Çünkü insanda tama varken, ihlâs yani her şeyi Allah için yapma arzusu bulunmaz.
Kulluk, ihlâs ile olur.

Şu hadis-i kutsiyi unutma! Allahü Teâlâ miraç gecesi Resulallah efendimize buyurdu ki: "Kulum farzları yapmakla bana yaklaştığı gibi başka şeyle yaklaşamaz.

Kulum nafile ibadetleri yapınca, onu çok severim.
Öyle olur ki, benimle işitir, benimle görür, benimle her şeyi tutar, benimle yürür.

Benden her ne isterse veririm.
Bana sığınınca onu korurum."

Ebû Saîd Mîhenî'nin babası ile Sultan Gazneli Mahmûd birbirlerini çok severlerdi.

Babası Meyhane’de (Tekkede) bir köşk yaptırdı.

Günümüzde Üç Şeyhin Sarayı diye meşhurdur.
Sarayın duvarına Sultan Mahmûd'un komutanlarının, fillerinin ve gemilerinin isimlerini yazdırdı.

Küçük bir çocuk olan Ebû Saîd, babasına; "Bu köşkte bana ait bir yer tahsis et." dedi.

Babası sarayın üst katında ona bir yer yaptırdı.
Tamamlanınca, Ebû Saîd oranın duvar ve tavanına hep Allahü teâlânın ism-i şerîfinin yazılmasını emretti.

Bunu gören babası; "Oğlum!
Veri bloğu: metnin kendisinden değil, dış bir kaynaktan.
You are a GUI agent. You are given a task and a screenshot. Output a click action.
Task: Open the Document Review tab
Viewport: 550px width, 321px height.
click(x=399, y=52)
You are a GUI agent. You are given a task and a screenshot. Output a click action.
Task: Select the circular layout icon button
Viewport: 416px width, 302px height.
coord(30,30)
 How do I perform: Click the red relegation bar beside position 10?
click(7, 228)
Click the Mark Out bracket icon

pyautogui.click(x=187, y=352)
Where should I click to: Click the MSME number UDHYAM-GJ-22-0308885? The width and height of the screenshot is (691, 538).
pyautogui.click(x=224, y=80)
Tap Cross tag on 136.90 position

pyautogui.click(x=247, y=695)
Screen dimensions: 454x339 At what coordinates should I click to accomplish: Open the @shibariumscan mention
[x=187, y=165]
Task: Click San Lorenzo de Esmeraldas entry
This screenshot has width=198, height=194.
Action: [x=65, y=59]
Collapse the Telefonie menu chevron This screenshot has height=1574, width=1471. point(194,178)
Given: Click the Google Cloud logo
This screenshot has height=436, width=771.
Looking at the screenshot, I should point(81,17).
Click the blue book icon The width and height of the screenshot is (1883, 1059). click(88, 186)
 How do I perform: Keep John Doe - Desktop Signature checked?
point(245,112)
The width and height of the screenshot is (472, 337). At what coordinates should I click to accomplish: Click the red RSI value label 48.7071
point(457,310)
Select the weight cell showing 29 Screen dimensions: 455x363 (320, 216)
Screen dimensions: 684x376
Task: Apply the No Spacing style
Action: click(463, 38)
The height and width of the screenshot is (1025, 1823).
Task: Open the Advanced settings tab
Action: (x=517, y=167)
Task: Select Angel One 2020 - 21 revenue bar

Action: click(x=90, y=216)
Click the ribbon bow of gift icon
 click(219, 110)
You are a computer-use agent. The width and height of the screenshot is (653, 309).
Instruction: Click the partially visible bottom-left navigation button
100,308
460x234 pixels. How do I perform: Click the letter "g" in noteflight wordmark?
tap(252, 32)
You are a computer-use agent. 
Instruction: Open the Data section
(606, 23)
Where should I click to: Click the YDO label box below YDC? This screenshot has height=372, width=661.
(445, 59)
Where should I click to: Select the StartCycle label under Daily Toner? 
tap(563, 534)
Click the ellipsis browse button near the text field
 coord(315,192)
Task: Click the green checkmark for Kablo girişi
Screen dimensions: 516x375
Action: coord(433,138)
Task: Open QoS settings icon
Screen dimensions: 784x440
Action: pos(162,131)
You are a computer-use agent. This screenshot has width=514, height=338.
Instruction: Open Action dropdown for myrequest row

Böyle ne yapıyorsun?" diye sorunca; "Herkes kendi evinin duvarlarına kendi emirinin ismini yazıyor.

Ben de Rabbimin ism-i şerifini yazdırıyorum." dedi.
Onun bu sözleri babasının çok hoşuna gitti.

Hemen köşkün duvarlarına yazdırdıklarının hepsini sildirdi.

Ebû Saîd Mîhenî'nin babası her gece yatsıyı kılıp eve geldikten sonra sokak kapısını açılmasın diye zincirle bağlardı.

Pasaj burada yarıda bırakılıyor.